> _Task a_
In the text below on device components, what devices may the communication component include? List all of them.

> _Document segment_
______________________________

The input component 640 may enable the device 600 to receive input, such as user input and/or sensed input. For example, the input component 640 may include a touch screen, a keyboard, a keypad, a mouse, a button, a microphone, a switch, a sensor, a global positioning system sensor, a global navigation satellite system sensor, an accelerometer, a gyroscope, and/or an actuator. The output component 650 may enable the device 600 to provide output, such as via a display, a speaker, and/or a light-emitting diode. The communication component 660 may enable the device 600 to communicate with other devices via a wired connection and/or a wireless connection. For example, the communication component 660 may include a receiver, a transmitter, a transceiver, a modem, a network interface card, and/or an antenna.
The device 600 may perform one or more operations or processes described herein. For example, a non-transitory computer-readable medium (e.g., memory 630) may store a set of instructions (e.g., one or more instructions or code) for execution by the processor 620. The processor 620 may execute the set of instructions to perform one or more operations or processes described herein. In some implementations, execution of the set of instructions, by one or more processors 620, causes the one or more processors 620 and/or the device 600 to perform one or more operations or processes described herein. In some implementations, hardwired circuitry may be used instead of or in combination with the instructions to perform one or more operations or processes described herein. Additionally, or alternatively, the processor 620 may be configured to perform one or more operations or processes described herein. Thus, implementations described herein are not limited to any specific combination of hardware circuitry and software.
The number and arrangement of components shown in FIG. 6 are provided as an example. The device 600 may include additional components, fewer components, different components, or differently arranged components than those shown in FIG. 6. Additionally, or alternatively, a set of components (e.g., one or more components) of the device 600 may perform one or more functions described as being performed by another set of components of the device 600.

______________________________

> _Data shown_
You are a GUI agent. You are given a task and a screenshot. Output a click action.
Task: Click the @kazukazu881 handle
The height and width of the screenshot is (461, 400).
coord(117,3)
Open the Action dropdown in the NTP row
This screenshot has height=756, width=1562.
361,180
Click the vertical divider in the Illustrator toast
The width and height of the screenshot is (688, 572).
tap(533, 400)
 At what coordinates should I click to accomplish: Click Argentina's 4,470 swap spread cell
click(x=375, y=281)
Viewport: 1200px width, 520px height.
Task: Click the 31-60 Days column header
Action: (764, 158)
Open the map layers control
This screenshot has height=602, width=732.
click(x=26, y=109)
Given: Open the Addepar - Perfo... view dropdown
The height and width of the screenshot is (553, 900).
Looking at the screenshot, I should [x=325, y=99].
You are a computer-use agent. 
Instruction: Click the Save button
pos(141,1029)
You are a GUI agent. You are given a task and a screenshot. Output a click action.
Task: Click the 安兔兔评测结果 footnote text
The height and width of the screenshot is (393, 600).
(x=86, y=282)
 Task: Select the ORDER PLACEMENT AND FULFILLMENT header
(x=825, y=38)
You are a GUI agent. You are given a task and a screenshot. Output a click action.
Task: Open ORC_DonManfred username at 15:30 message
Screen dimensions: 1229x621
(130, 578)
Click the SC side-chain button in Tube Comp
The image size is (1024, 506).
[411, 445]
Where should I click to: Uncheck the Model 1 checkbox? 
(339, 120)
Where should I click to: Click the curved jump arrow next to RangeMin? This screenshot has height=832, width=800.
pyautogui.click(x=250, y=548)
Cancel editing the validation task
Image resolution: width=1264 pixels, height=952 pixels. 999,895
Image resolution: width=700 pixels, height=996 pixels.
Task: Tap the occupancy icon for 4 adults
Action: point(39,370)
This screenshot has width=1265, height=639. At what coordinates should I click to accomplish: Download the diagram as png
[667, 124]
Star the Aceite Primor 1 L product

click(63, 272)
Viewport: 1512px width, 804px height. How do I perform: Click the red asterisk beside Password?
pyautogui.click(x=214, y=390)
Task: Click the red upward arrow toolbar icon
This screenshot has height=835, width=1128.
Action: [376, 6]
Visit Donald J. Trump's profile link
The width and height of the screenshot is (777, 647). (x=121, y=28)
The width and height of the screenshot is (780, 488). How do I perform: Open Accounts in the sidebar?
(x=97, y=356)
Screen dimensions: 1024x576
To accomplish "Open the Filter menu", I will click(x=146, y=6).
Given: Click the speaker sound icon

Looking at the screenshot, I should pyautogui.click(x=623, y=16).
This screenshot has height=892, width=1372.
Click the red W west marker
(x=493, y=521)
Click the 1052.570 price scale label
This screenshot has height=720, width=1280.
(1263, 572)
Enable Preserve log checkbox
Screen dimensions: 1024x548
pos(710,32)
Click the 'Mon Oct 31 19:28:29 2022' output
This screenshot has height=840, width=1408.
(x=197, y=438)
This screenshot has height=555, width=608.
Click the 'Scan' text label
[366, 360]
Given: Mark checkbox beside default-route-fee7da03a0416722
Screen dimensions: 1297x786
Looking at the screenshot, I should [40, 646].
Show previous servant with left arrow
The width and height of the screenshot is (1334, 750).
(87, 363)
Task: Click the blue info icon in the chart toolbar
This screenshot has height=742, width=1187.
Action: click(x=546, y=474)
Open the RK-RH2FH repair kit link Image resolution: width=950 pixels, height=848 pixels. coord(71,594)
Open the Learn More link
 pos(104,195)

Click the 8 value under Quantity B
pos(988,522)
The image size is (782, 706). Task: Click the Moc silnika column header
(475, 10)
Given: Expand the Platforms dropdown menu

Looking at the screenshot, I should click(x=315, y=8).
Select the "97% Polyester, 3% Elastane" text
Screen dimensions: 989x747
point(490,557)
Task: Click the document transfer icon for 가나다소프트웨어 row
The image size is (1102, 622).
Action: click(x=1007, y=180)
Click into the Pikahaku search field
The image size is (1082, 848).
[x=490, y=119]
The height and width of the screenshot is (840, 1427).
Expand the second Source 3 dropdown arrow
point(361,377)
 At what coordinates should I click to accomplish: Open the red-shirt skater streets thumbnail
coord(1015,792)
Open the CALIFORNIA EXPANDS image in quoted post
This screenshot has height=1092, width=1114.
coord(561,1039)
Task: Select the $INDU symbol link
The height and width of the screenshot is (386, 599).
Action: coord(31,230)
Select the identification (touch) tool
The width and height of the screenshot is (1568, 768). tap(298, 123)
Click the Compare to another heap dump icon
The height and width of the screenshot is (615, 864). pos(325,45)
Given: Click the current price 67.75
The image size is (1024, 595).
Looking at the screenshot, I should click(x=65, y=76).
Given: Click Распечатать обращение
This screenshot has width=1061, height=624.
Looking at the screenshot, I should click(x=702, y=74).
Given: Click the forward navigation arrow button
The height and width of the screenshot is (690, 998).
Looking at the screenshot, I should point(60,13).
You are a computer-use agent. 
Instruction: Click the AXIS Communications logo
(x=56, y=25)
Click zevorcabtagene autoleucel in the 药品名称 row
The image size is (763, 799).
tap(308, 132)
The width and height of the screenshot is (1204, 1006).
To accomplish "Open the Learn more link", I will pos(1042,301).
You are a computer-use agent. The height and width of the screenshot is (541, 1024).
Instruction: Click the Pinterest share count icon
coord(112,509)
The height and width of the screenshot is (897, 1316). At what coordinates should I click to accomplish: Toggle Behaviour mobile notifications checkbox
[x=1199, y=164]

______________________________

> _Task b_
How many lines of the records above contain the word "perform", with case counting? Give only the number.

> _Written response a_
receiver, transmitter, transceiver, modem, network interface card, antenna

> _Written response b_
2